:: TRECHO DO TEXTO ::
↓↓↓
Mente é casa que não tem paredes, mas nos acostumamos a viver como se tivesse. E, não é raro, passamos temporadas no cômodo mais apertado.

Ana Jacomo

domingo, 26 de junho de 2011


Falamos e ouvimos à beça sobre o amor desde pequenininhos, já sabedores ou não do que se trata ou minimamente da vizinhança disso. E, apesar das nossas singularidades, costumamos ter pelo menos um desejo comum: queremos amar e ser amados. Amados, de preferência, com o requinte terno da incondicionalidade. Na celebração das nossas conquistas e na constatação dos insucessos. No apogeu do nosso vigor e no tempo do nosso encolhimento. Na vez da nossa alegria e no alvorecer da nossa dor. Na prática das nossas virtudes e no embaraço das nossas falhas. Mas não é preciso viver muito para percebermos que não é assim que o amor, na prática, costuma acontecer.

Temos facilidade para amar o outro nos seus tempos de harmonia. Quando realiza. Quando progride. Quando sua vida está organizada e seu coração está contente. Quando não há inabilidade alguma na nossa relação. Quando ele não nos desconcerta. Quando não denuncia a nossa própria limitação. A nossa própria confusão. A nossa própria dor. Fácil amar o outro aparentemente pronto. Aparentemente inteiro. Aparentemente estável. Que quando sofre, para não incomodar, por costume ou vaidade, não faz ruído algum.
↑↑↑
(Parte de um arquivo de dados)
↓↓↓
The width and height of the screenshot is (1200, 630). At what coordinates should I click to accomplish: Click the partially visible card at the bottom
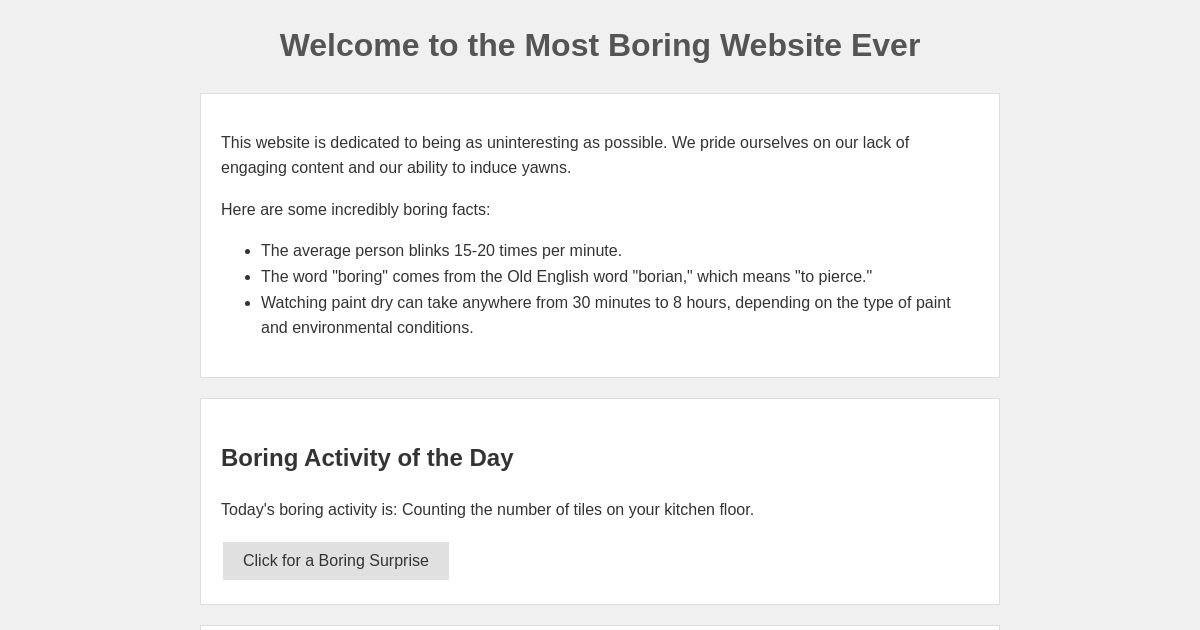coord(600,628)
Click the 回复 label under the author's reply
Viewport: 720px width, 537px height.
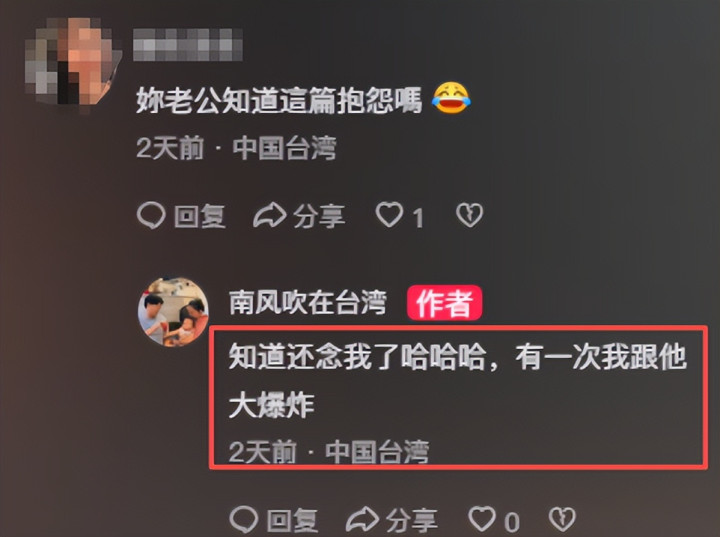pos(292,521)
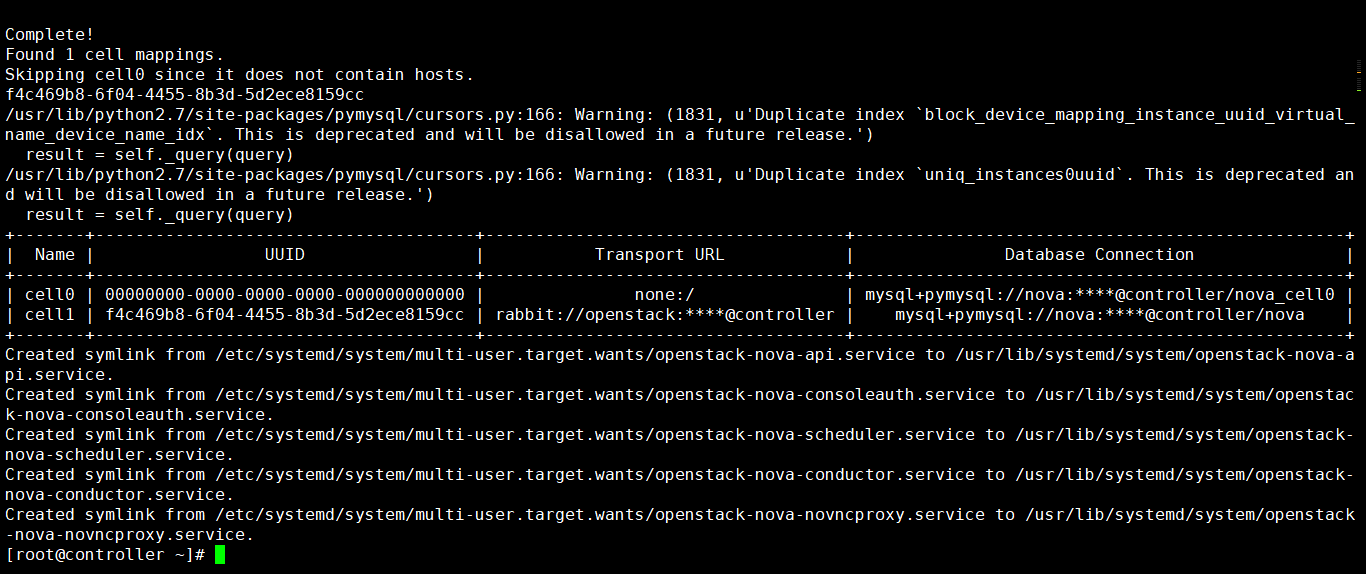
↑↑↑
:: TAREFA PROPOSTA 1 ::
Transcreva do texto sobre o amor o segmento que começa nas palavras "Mente é casa" e termina em "prática, costuma acontecer.".
:: TAREFA PROPOSTA 2 ::
Reescreva todos os registros trocando "screenshot" por "image" e mantenha todo o resto inalterado. Deixe as imagens fora da resposta.

:: RESPOSTA 1 ::
Mente é casa que não tem paredes, mas nos acostumamos a viver como se tivesse. E, não é raro, passamos temporadas no cômodo mais apertado.

Ana Jacomo

domingo, 26 de junho de 2011


Falamos e ouvimos à beça sobre o amor desde pequenininhos, já sabedores ou não do que se trata ou minimamente da vizinhança disso. E, apesar das nossas singularidades, costumamos ter pelo menos um desejo comum: queremos amar e ser amados. Amados, de preferência, com o requinte terno da incondicionalidade. Na celebração das nossas conquistas e na constatação dos insucessos. No apogeu do nosso vigor e no tempo do nosso encolhimento. Na vez da nossa alegria e no alvorecer da nossa dor. Na prática das nossas virtudes e no embaraço das nossas falhas. Mas não é preciso viver muito para percebermos que não é assim que o amor, na prática, costuma acontecer.

:: RESPOSTA 2 ::
The width and height of the image is (1200, 630). At what coordinates should I click to accomplish: Click the partially visible card at the bottom
coord(600,628)
Click the 回复 label under the author's reply
Viewport: 720px width, 537px height.
pos(292,521)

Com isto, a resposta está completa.